Compromise III draws a lot of comments, with its distinctive Down East working boat profile, Murphy says, adding, “Who knows how many of these boats are even left?” It’s been a wonderful summer home and a comfortable place to come home to. “I work all day, drive back to my marina, and I have a little baby house.”
And it’s a house with style. “I like it because it’s old and traditional, with the books, the fireplace — it’s just so comfortable,” Murphy says. “I can sit there, relax and watch a Yankees game, make a margarita.”
And on a summer night at the marina, when the Penbo is lit up and the doors are open, people tend to gravitate to the boat. “It’s perfect for that,” Murphy says.
As idyllic as the life has been, Murphy can see the day when the Penbo might move on to another custodian or owner. “I can’t keep it forever, and she needs some work,” he says. “If the right person would come along to restore it, that would be a crazy, awesome thing.”
WALKTHROUGH
Compromise III has a raised pilothouse with a helm station, a nav area and a bench seat/pilot berth. The windows and side doors (port and starboard) give the helmsman visibility all around the boat.
The forward section is down winding stairs.

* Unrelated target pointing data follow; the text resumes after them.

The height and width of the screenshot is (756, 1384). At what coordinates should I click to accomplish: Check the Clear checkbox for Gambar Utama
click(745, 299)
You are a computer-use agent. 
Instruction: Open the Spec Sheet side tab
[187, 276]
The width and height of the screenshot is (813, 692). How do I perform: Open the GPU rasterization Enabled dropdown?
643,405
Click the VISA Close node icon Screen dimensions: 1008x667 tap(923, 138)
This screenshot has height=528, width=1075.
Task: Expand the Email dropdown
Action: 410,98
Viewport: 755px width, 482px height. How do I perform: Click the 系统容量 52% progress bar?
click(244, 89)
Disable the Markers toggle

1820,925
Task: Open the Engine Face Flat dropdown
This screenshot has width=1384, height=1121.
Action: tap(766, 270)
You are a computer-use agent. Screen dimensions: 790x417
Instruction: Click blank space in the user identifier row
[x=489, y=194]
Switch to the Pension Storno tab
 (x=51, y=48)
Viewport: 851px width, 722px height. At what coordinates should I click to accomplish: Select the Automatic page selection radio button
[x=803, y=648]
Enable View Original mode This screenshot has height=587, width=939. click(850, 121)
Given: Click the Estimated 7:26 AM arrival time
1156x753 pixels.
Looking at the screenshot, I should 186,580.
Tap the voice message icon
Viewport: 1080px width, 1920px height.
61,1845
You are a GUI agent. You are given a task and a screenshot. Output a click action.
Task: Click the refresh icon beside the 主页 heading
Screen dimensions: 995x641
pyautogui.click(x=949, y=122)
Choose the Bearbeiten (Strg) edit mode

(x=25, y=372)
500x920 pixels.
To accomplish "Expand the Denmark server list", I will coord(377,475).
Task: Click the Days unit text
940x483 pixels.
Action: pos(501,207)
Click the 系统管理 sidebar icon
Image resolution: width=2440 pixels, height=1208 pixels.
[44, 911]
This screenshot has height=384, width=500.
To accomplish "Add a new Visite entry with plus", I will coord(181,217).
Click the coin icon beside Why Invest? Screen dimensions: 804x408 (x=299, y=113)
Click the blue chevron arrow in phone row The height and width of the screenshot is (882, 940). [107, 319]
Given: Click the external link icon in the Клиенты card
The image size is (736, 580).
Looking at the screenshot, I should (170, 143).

There’s a full shower compartment to port and an enclosed head to starboard with a VacuFlush head, sink and countertop with cabinetry. There are full-size port and starboard berths with drawer stowage in the forepeak. A forward locker with louver doors accesses the anchor line and windlass.
The galley is abaft the pilothouse, equipped with a sink, stove, refrigerator, microwave and counter space. The saloon has a sofa that converts to a berth, plus bookshelves, reading lamps and a wood-burning stove. Sliding screen doors open to the cockpit. The engine is below the pilothouse sole; stairs lead down to the lighted engine room, which has access on both sides of the diesel.
BACKGROUND
Penobscot Boat Works, founded in 1951 by Robert “Bob” Lane and his father, Carl, built Penbo powerboats in Rockport, Maine, in the 1960s and ’70s. The company built skiffs, sloops and a fleet of semicustom “cruising houseboats” that became known as Penbos. These trawler-style boats had different layouts and superstructures, including aft cabin, center cockpit and flybridge models. Bob Lane built his last Penbo in 1975, and he and his wife, Esther, cruised it to the Bahamas for the next 10 years.